In these uncertain times, the 418 Project retains its plucky sense of determination.

"The 418 Project has the potential to become for Santa Cruz alternative arts what the Kuumbwa is for jazz," says 418 Project board member Bonny Baldwin.

"We have an opportunity to become the place on the Central Coast where acts traveling between San Francisco and L.A. can stop for another performance."

That sentiment roughly outlines the expansion of the 418 Project as mirrored in its current Festival of Performance taking place each weekend in November. Already off to a start with last weekend's Dancing with the Gods, the festival will build on a promise to bring a diverse slate of performers in from outside the area.

It's a promise that 418 Project director Chip delivers with devilish delight and pure audacity when he declares, without a hint of modesty, that the season is one of the best on the West Coast.

"We're the only performance venue that's available in this area to provide performances that aren't from a set genre," he says. "We can take some risks."

In that vein, as Chip started making plans for the November festival last spring, he shot off emails and made phone calls to some of his favorite on-the-edge, boundary-crossing performance groups. Not surprisingly, considering the money he could pay and the size of the venue, many said no. But enough were intrigued--including Sha Sha Higby, Eth Noh Tec and Jo Kreiter--to sign up.

"The response I got was really surprising. It raises the bar for us in terms of the caliber of performers we're presenting," Chip says.

Local audiences will be able to catch this heightened caliber this weekend, Nov. 10-11, when the 418 Project presents Jo Kreiter and Flyaway Productions. A Bay Area company known for its aerial work, Kreiter's Flyaway Productions will perform a piece commissioned by the 418 Project titled Unmoored #2, a work-in-progress Kreiter says is slated to be performed on a San Francisco rooftop in the Mission District next year. But the nature of her work proved challenging for the 418 Project.

The ceilings at the 418 Project aren't particularly high so Kreiter came up with a solution. "I decided to do something that integrates the ground," she said. "For instance, the dancers will never be more than three feet off the ground, hovering just above the point where gravity ends."

Kreiter and dancers will also use a structural umbrella sturdy enough to hang from, and regular umbrellas stripped of their canvas in a piece created to reflect the diaspora of Bay Area artists, as more and more companies close their doors due to space issues.

Supplied data:

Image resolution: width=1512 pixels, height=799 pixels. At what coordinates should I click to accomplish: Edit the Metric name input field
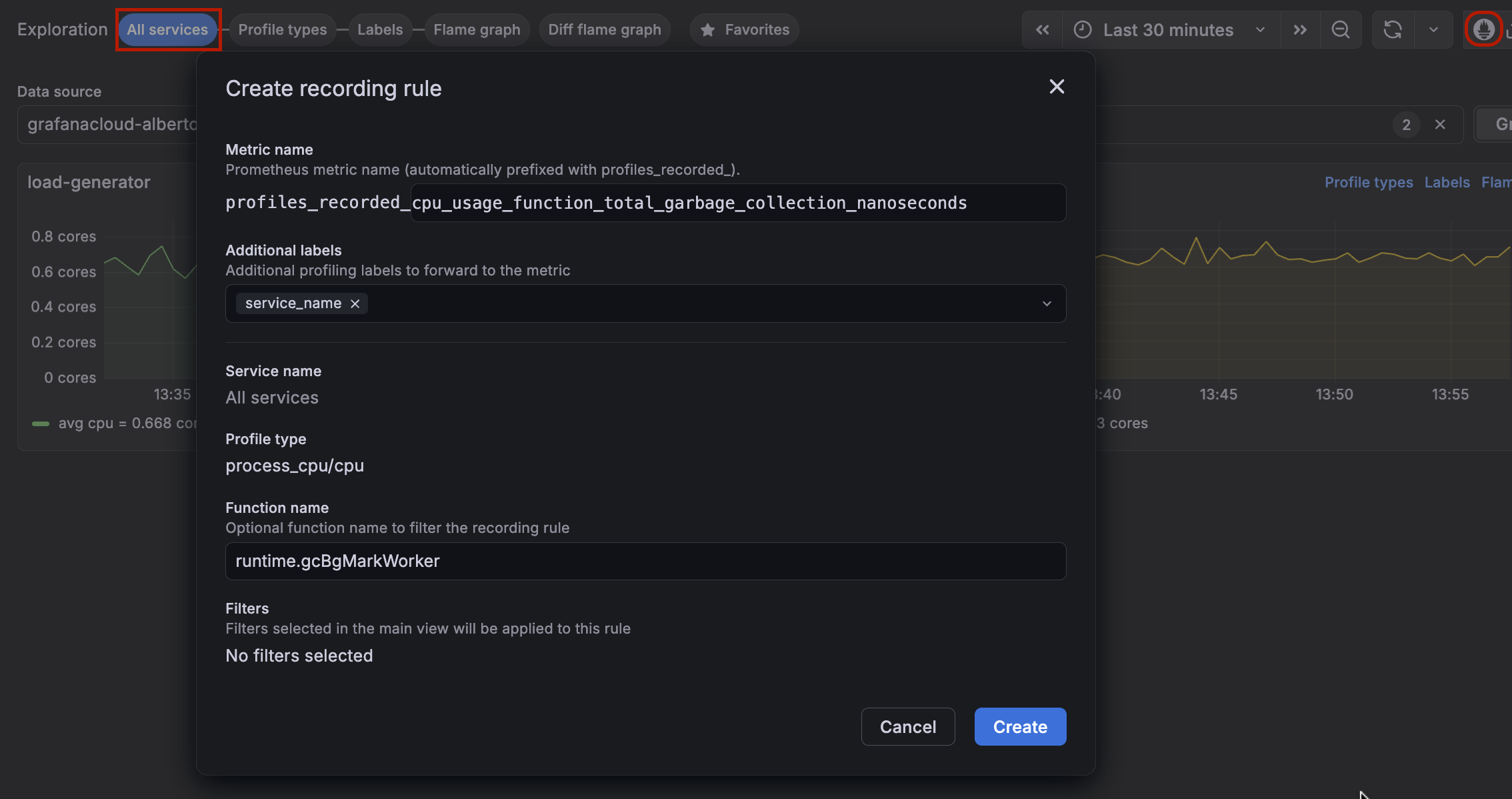click(737, 203)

Brief: Transcribe the passage of the 418 Project article from "Kreiter and dancers" up to and including "to space issues.".

Expected answer:
Kreiter and dancers will also use a structural umbrella sturdy enough to hang from, and regular umbrellas stripped of their canvas in a piece created to reflect the diaspora of Bay Area artists, as more and more companies close their doors due to space issues.